Prior to a dual meet match against Bethesda-Chevy Chase High School, Norris Kpamegan stepped to the front of the mat and received a white rose. It was Senior Day, and all the seniors on Col. Zadok Magurder’s team were being honored.
Kpamegan, a broad, stout, bald and muscular senior, has developed into one of the program’s best wrestlers, which is a far cry from what he looked like four years ago.
“In middle school, I was a really small, fat kid,” Kpamegan said. “My brother told me wrestling was a good way to lose weight. I joined halfway through freshman year and loved it. I stuck around, went to extra practices and did anything I could do to better myself.”
In four seasons, Kpamegan has morphed from an overweight and timid freshman into one of the rapidly-improving wrestlers in Montgomery County in the heavier weight classes. He entered his freshman year weighing 200 pounds and without much muscle.
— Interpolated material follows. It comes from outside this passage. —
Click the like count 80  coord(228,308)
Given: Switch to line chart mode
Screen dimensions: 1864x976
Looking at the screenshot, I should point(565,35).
Last week, he weighed in at 180 and wrestled in the 195-pound slot.
In the Jan. 30 match against Bethesda-Chevy Chase’s Gus Medrano, Kpamegan scored a 12-3 major decision in a supremely-sound effort. He displayed strength, tactics and style in his win against Medrano — a credit to the hard work he has devoted toward improving his craft in four short seasons. It looked nothing like the unsure wrestler Kpamegan said he was in 2010.
“Freshman and sophomore year, I had a bad mentality,” he said. “I would go out scared and nervous. I wouldn’t know what to do. Over time, I’ve been getting better with that. I still have a slight problem with it now, but it’s more on the mat, not the mentality. I’ve been working hard to continue to better myself.”
Kpamegan moved from Pennsylvania to Maryland while he was in middle school and began playing percussion in middle school. He plays snare drum in the Colonels’ marching back. His role in the band — the heartbeat of the section, the rock upon which all the other performers rely — is mirrored by his role on the wrestling team. As a captain, Kpamegan leads by example, pushing his teammates through his hard work ethic and effort. He placed third at Hub Cup and fourth at Mad Mats this season in a bevy of close matches.
“He definitely leads by example,” said Magruder coach A.J. Tao. “He’s not as vocal a leader as other captains, but he leaves it out on the mat. He wrestles tough, and that’s what I like about him. I don’t think he’s ever going regret any of his matches.”
As the junior varsity matches began at Magruder last week, a pair of Kpamegan’s teammates teased their captain as he was talking to reporters. “I look up to you, man. I really do,” one yelled. Followed by another, taller, wrestler shouting, “Yeah, but I look down to you.”
The Colonels have had a solid season despite a plague of injuries that slowed their progress a bit, finishing 10-4 as co-Division 1 champs. Brent Martin, Magruder’s 160-pounder and Kpamegan’s practice partner, said the team is “full of surprises.”
“Working with Norris is great because he’s always working hard,” Martin said. “You can always expect a good partner in practice, and he never takes days off. He’s a real good leader.”
Kpamegan is still waiting to hear from Georgetown University and American University, and he’s already been accepted to Towson. He hopes to study economics and pursue a career in corporate law.
“The fact that you go out by yourself, that’s what I love about wrestling,” he said. “It’s a team sport, but it’s a lot of individual work. You have to work hard so you can learn the moves and do what you need to do to win. It’s a big burden, but if you win your match and that made the whole team win, it’s a great feeling to have.”